At private schools, the average tuition is approaching twenty two thousand dollars a year. So the choice of a college depends not only on which colleges you can get accepted at, but of those, which ones you can afford to attend. Of course, tuition is only one part of the cost of attending college. Unless you're going to be a commuter student who lives with your parents, you'll also need to pay for room and board, either on your own, or in a dorm. This will run into the thousands of dollars. And if you've never bought a college textbook before, boy, are you in for a shock. Textbooks are extremely expensive, and you'll spend hundreds of dollars a year on books alone. (One small relief-at the end of the school year you can usually sell your books back to the bookstore for a fraction of what you paid.) Add on lab fees, parking fees, living expenses, walking around money, etc., and pretty soon we're talking about a nice chunk of change. For many students, this will be their first real shot at living on their own, and handling money, budgeting, making payments on time, etc. It can be a real shock to the system if you're not prepared, and many students aren't. So the first thing to do when preparing for college is to get used to the fact that you'll be handling your own financial affairs, that you'll be on a limited income, and that you'll have to adhere to a strict budget. Which is not to say that you won't be able to go out for a pizza or a movie with your friends every now and then. You should, and will, be able to. That sort of thing is a big part of the college experience. But you have to plan for it, and make it an occasional thing, instead of a several times a week thing.

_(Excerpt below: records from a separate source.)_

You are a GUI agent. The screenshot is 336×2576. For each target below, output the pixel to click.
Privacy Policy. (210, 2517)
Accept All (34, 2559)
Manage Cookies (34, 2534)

If you've never set up a budget before, talk to your parents about what's involved. Sit down with them, look at the money you'll have to spend, and where it should be spent and when, and set up a plan. That's all budgeting is. But you have to stick to it. Especially in the early days of a semester, it can be very tempting to break your budget for various reasons. But don't do it. You'll save yourself a lot of heartache, and start building a valuable lifetime habit. College expenses are huge, and must be handled carefully. Costs and expenses should always be a major deciding factor when choosing a college.